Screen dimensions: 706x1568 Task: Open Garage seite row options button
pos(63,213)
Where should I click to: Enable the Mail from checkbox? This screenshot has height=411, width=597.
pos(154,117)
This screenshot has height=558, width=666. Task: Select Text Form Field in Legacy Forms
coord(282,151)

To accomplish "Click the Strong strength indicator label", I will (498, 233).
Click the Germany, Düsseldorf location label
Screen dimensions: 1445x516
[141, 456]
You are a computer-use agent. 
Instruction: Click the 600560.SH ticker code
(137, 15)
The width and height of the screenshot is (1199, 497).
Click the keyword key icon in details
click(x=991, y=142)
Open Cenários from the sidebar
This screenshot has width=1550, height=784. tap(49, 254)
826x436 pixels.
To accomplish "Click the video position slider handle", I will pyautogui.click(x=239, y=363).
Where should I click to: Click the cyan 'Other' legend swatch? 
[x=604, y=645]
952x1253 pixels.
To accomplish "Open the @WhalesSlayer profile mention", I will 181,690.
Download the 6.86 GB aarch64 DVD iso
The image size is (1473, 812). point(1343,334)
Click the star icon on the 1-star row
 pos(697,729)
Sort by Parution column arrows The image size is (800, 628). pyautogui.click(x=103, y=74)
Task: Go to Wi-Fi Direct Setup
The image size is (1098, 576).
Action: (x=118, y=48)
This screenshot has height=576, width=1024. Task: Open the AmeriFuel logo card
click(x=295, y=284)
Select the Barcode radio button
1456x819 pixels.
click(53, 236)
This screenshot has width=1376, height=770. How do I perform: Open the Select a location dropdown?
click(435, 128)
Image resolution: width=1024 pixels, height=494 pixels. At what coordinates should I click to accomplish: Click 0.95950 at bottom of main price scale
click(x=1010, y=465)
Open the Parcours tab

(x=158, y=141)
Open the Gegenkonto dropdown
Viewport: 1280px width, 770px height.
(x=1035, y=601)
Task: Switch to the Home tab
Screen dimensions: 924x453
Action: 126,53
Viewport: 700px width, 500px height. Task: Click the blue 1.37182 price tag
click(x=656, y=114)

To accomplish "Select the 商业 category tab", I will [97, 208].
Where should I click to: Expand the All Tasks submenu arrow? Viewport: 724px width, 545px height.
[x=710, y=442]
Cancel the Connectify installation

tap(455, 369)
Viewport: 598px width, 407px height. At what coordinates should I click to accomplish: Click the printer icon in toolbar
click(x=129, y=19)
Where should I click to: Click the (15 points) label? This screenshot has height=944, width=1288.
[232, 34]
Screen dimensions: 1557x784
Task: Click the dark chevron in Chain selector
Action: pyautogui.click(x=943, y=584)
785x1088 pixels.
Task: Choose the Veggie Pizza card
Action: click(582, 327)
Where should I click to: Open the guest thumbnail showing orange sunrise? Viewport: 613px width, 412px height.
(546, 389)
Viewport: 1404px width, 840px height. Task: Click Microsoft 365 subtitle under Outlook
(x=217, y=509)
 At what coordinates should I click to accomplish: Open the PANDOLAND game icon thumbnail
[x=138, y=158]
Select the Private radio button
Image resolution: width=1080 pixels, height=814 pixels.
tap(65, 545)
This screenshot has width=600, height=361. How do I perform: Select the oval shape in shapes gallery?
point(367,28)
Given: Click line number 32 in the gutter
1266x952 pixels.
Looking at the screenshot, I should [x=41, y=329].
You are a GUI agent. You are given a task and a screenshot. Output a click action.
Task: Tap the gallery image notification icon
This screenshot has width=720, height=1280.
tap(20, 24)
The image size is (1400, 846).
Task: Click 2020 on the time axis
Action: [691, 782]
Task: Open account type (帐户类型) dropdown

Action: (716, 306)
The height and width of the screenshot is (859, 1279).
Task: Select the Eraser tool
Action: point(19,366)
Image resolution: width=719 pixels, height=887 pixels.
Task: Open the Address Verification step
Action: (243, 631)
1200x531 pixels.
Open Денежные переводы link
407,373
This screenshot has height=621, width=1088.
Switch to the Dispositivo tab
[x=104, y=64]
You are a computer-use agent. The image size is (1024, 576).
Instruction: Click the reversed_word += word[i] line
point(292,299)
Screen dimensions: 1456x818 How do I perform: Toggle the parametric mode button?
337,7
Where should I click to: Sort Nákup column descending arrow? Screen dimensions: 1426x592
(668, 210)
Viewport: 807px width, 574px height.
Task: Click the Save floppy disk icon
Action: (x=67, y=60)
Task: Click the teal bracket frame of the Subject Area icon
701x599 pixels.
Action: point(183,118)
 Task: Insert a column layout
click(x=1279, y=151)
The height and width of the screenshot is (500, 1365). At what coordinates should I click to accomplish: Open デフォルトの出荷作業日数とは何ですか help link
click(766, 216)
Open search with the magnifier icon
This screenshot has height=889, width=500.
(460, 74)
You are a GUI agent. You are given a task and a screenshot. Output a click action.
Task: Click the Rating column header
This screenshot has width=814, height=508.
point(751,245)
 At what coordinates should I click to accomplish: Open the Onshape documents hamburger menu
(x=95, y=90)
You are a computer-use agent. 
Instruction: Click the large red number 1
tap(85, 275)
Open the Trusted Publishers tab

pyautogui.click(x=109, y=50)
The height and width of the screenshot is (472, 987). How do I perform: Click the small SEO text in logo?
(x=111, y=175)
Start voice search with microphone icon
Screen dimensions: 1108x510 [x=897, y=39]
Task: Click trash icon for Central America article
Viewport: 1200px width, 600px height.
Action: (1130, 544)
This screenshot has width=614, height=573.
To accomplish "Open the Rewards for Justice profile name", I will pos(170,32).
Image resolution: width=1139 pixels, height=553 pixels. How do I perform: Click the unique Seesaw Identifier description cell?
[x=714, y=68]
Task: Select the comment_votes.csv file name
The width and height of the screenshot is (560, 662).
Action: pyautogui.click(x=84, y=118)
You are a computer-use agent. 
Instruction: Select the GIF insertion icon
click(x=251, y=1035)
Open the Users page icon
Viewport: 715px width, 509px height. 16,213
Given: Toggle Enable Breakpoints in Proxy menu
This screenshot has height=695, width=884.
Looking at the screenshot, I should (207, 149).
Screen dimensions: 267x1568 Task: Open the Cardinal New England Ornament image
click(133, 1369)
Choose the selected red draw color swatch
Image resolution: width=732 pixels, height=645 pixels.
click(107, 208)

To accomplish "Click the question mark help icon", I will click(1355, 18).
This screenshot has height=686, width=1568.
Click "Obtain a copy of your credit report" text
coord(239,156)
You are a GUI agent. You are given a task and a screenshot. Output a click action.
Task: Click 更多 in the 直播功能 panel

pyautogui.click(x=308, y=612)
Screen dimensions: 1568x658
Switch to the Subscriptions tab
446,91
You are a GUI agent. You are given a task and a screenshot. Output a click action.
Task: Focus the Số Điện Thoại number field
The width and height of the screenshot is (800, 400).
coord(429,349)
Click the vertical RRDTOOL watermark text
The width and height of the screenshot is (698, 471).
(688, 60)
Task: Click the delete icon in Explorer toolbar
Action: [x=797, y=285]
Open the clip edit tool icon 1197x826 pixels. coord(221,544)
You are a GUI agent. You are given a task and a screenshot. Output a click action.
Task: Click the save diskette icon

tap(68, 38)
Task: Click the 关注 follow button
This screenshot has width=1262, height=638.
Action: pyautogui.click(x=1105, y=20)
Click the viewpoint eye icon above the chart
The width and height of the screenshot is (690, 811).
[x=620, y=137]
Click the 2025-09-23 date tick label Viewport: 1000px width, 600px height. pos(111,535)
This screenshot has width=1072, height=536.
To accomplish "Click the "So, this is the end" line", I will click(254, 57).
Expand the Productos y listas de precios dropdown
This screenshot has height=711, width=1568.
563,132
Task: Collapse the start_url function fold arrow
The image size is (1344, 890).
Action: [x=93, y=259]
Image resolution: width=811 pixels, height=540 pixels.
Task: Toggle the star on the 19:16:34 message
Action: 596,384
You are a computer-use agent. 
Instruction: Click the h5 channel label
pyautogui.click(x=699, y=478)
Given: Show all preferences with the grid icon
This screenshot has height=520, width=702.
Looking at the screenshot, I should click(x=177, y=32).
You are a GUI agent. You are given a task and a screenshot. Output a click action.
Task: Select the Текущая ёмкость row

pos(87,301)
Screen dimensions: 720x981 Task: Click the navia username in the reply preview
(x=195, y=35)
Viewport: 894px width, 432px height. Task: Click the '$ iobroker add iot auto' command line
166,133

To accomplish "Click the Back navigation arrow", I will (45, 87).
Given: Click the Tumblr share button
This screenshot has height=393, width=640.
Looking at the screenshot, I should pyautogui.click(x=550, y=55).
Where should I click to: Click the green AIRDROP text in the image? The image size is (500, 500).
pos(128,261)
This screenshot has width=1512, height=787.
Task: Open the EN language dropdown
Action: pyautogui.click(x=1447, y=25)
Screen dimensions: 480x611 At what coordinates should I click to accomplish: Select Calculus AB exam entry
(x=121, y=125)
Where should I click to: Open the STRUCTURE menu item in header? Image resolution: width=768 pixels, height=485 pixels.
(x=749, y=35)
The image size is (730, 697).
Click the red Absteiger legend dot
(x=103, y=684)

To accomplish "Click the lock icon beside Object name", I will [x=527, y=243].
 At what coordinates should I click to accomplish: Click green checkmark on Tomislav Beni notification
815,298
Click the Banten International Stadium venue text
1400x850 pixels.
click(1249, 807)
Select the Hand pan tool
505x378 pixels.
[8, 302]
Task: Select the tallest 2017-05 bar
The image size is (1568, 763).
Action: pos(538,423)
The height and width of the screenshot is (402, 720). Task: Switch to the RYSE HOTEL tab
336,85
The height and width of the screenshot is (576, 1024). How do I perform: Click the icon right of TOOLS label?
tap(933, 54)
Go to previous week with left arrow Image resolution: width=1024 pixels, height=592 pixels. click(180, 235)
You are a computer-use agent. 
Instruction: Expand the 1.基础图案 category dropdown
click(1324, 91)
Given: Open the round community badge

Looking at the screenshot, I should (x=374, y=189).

*Work required*
Throughout the material above, find each line with "profile" and return it.

*Response to the exercise*
To accomplish "Open the @WhalesSlayer profile mention", I will 181,690.
To accomplish "Open the Rewards for Justice profile name", I will pos(170,32).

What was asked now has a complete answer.